Severity ratings can be used to allocate the most resources to fix the most serious problems and can also provide a rough estimate of the need for additional usability efforts. If the severity ratings indicate that several disastrous usability problems remain in an interface, it will probably be unadvisable to release it. But one might decide to go ahead with the release of a system with several usability problems if they are all judged as being cosmetic in nature.

The severity of a usability problem is a combination of three factors:

  • The frequency with which the problem occurs: Is it common or rare?
  • The impact of the problem if it occurs: Will it be easy or difficult for the users to overcome?
  • The persistence of the problem: Is it a one-time problem that users can overcome once they know about it or will users repeatedly be bothered by the problem?

Finally, of course, one needs to assess the market impact of the problem since certain usability problems can have a devastating effect on the popularity of a product, even if they are "objectively" quite easy to overcome. Even though severity has several components, it is common to combine all aspects of severity in a single severity rating as an overall assessment of each usability problem in order to facilitate prioritizing and decision-making.

The following 0 to 4 rating scale can be used to rate the severity of usability problems:

0 = I don't agree that this is a usability problem at all
1 = Cosmetic problem only: need not be fixed unless extra time is available on project
2 = Minor usability problem: fixing this should be given low priority
3 = Major usability problem: important to fix, so should be given high priority
4 = Usability catastrophe: imperative to fix this before product can be released

Severity Ratings in Heuristic Evaluation

It is difficult to get good severity estimates from the evaluators during a heuristic evaluation session when they are more focused on finding new usability problems. Also, each evaluator will only find a small number of the usability problems, so a set of severity ratings of only the problems found by that evaluator will be incomplete. Instead, severity ratings can be collected by sending a questionnaire to the evaluators after the actual evaluation sessions, listing the complete set of usability problems that have been discovered, and asking them to rate the severity of each problem. Since each evaluator has only identified a subset of the problems included in the list, the problems need to be described in reasonable depth, possibly using screendumps as illustrations. The descriptions can be synthesized by the evaluation observer from the aggregate of comments made by those evaluators who had found each problem (or, if written evaluation reports are used, the descriptions can be synthesized from the descriptions in the reports). These descriptions allow the evaluators to assess the various problems fairly easily even if they have not found them in their own evaluation session. Typically, evaluators need only spend about 30 minutes to provide their severity ratings. It is important to note that each evaluator should provide individual severity ratings independently of the other evaluators.

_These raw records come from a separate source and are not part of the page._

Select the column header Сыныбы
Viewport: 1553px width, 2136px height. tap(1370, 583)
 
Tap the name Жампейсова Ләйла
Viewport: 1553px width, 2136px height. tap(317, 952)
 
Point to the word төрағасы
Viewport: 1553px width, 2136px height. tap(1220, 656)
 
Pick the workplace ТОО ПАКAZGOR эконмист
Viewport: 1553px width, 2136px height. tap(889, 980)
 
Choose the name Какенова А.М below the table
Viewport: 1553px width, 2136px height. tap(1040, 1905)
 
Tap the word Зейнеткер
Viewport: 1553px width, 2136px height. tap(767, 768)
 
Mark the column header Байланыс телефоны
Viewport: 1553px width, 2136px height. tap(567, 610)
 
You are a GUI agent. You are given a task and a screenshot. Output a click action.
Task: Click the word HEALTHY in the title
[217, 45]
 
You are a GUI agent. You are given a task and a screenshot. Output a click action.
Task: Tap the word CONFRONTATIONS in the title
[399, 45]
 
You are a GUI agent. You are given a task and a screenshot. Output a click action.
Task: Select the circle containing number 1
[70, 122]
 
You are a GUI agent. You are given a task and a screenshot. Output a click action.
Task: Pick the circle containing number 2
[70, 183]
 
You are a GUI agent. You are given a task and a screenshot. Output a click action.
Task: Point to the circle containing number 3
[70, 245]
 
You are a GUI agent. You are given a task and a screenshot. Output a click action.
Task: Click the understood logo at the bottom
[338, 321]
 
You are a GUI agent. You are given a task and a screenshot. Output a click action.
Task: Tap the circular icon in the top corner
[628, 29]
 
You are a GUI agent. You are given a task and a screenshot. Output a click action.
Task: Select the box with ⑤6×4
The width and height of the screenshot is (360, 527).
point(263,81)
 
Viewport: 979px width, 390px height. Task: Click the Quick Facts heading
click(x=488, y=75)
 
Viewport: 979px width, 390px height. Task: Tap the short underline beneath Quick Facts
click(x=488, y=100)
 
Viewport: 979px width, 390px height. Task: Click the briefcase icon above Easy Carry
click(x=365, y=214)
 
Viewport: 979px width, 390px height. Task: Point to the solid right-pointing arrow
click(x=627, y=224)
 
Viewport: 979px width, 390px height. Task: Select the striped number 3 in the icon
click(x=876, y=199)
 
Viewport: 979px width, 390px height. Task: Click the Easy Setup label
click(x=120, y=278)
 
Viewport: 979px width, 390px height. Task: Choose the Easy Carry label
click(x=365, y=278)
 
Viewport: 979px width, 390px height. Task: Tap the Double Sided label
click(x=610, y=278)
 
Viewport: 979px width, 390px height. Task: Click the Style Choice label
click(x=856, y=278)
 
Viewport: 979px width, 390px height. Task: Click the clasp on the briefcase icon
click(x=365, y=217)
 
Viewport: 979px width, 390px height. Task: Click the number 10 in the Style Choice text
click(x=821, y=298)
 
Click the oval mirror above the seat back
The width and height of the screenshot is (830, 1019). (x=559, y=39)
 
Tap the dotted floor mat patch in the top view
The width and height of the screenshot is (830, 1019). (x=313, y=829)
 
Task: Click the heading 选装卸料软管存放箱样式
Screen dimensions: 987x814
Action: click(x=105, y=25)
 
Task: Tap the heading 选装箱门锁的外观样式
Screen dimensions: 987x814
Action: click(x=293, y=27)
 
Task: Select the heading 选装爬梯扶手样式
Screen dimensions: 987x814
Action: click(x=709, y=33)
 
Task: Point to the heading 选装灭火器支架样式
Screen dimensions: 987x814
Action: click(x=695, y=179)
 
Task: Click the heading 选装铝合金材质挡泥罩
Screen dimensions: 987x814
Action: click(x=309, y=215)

Often, the evaluators will not have access to the actual system while they are considering the severity of the various usability problems. It is possible that the evaluators can gain additional insights by revisiting parts of the running interface rather than relying on their memory and the written problem descriptions. At the same time, there is no doubt that the evaluators will be slower at arriving at the severity ratings if they are given the option of interacting further with the system. Also, scheduling problems will sometimes make it difficult to provide everybody with computer access at convenient times if special computer resources are needed to run a prototype system or if software distribution is limited due to confidentiality considerations.

My experience indicates that severity ratings from a single evaluator are too unreliable to be trusted. As more evaluators are asked to judge the severity of usability problems, the quality of the mean severity rating increases rapidly, and using the mean of a set of ratings from three evaluators is satisfactory for many practical purposes.